Here in Ohio we sell a few feeders off our farm. We usually get some interest in the spring - people want to raise them in the summer months and butcher in the fall. We've been charging $1.00/lb for 40-50 lb. pigs. This price has not dropped. WE had a few buyers last weekend and have another lined up for this weekend. I have heard they've been selling cheap at the auction barn though. Smaller pigs around 30 lbs. we're getting $1.10/lb for. Most of the people buying these only want about a half dozen - enough for them and some of their friends or family members to fill their freezers this winter.

For fat hogs, like someone mentioned, the price has really dropped low due to the packing plants being closed. That will hurt a lot of people. We were lucky and got a jump on things. We've advertised to sell half or whole hogs and scheduled them at the local butcher. If we were selling the conventional way to the slaughterhouse, we would only be getting about $0.30/lb. As someone mentioned, the price has dropped to $0.44/lb, but that's on the rail, not on foot.

You have to get close to $0.50/lb to have a profitable hog operation.
 
and you will not like the taste of the finished product. CORN is king and will always be king whether pork,beef or chicken that's a proven fact time and time again.
 
Local hog producer is selling for butcher hogs for .12 cents per pound. Would get one, but prefer (and will pay more) for dirt raised hog over confinement hog. Leaner and better tasting
 
Local hog producer is selling for butcher hogs for .12 cents per pound. Would get one, but prefer (and will pay more) for dirt raised hog over confinement hog. Leaner and better tasting. This is in the middle of where the packing plants have been effected by this stupid virus
 
Daughter's boyfriend's family gave us some meat from one of their hogs. The family had a septic pumping service. Stuff from septic was just dumped in the hog yard. The dogs wouldn't eat the meat. You can guess how the meat tasted. The flavor tasted like S. Though I have no experience in that area that is what I think it toasted like.
 
When I was a kid there were still a few that ran hogs in wood lots to forage on acorns. Start putting corn out in late October and feed grain for 4 weeks and butcher when the temperature cooperated, around Thanksgiving. They said acorns made a stronger taste than chestnuts had in the past, that's why they grained them after acorns for a few weeks.
 
Actually hogs do not smell bad. Horses and cattle have more natural body odor. Their manure is somewhat rank to most people. It is no where as rank as human though. I was raised when a fair amount of farm family's only had out houses. The would clean them and spread the content on the fields. That was tuff stuff I'm here to tell you. Dad had a hog operation and the hog house was cleaned almost daily was didn't smell any worse than the cattle barn. Hogs will not lay in dung unless they have no other place to lay down. Inside hog pens were easy to clean as the pick a corner for that and when they have clean stray the will sleep there. Dad used a garden sprinkler can with half diesel and half used motor oil to sprinkle their straw and the looked as clean as if they had a bath. That was when mud was not a factor which they love to lay in but mud does not normally stink.
 
Dick, I remember all those things including the outhouse.

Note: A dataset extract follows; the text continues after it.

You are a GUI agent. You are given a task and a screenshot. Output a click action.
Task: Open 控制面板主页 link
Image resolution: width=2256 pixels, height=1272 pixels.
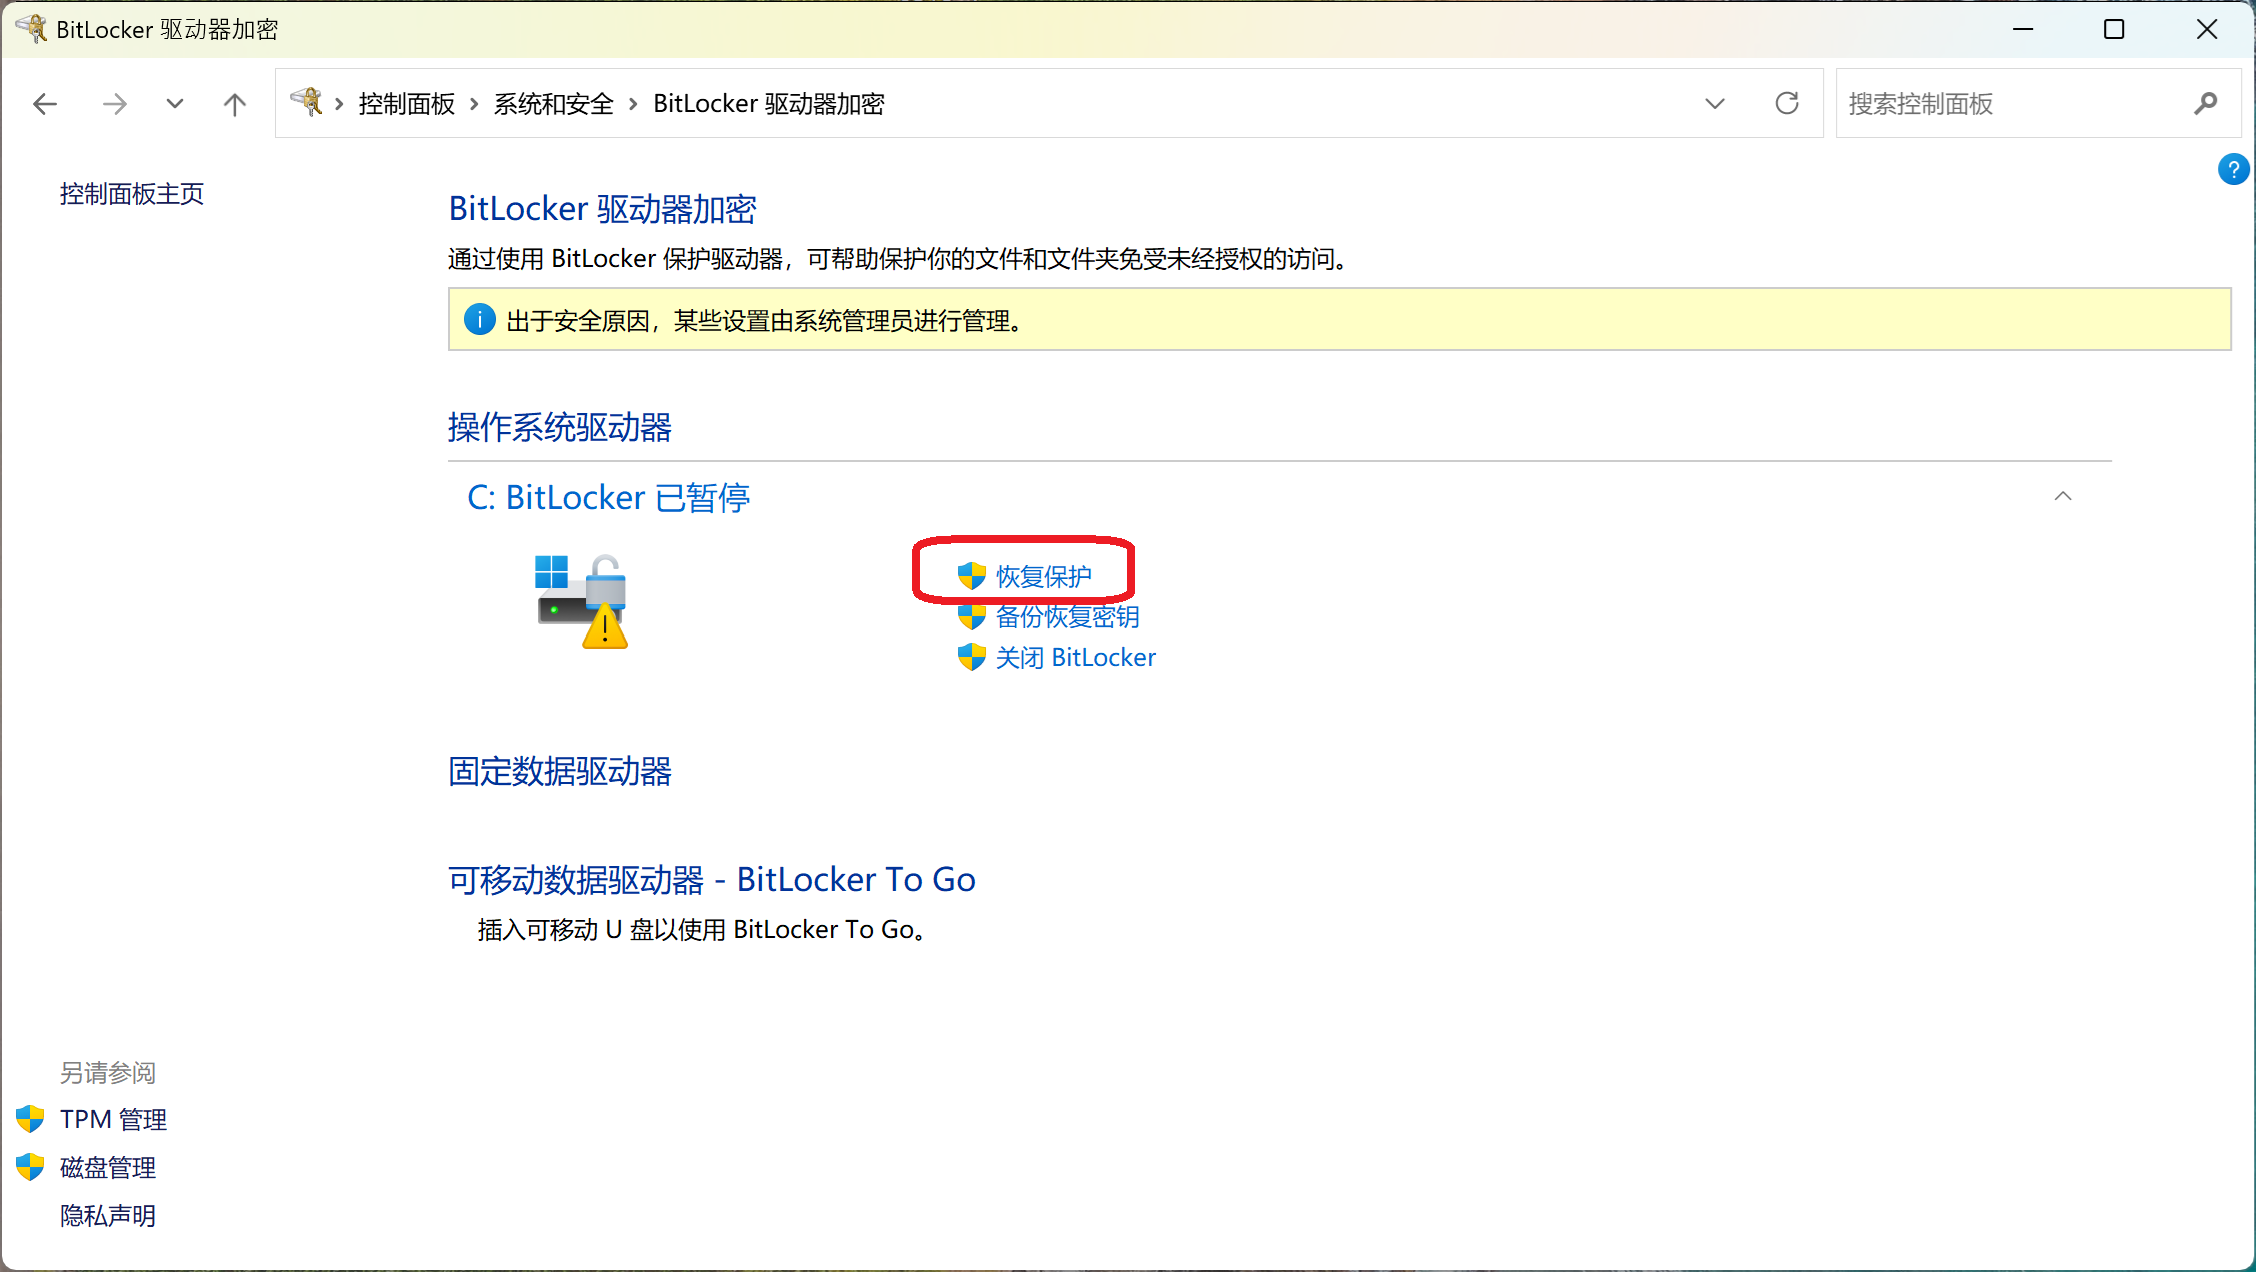click(132, 194)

You're right, a couple of pigs like we raised every year
do not smell that bad. We fed the hogs some feed but also leftover milk, table scraps and plenty of vegetables when in season.

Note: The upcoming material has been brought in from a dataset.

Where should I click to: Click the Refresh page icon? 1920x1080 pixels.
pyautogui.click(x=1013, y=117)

My brother and I had to clean the "hog stall" every day.
When you do that, they will keep an area clean for sleeping.
My Dad bought a pair of red pigs one year....cleanest pigs we ever had......instead of leaving a clean corner in the stall, they did all their business in one corner and left the rest clean.
So.....not meaning to demean pigs in general, I was speaking more of the general perception of them I guess.
 
Now that several big slaughter / packing plants are closed, probably for at least a few weeks ... what happens to the swine that are fed out and ready to be processed? Surely will not be like the tens of thousand chickens killed in just the last few days.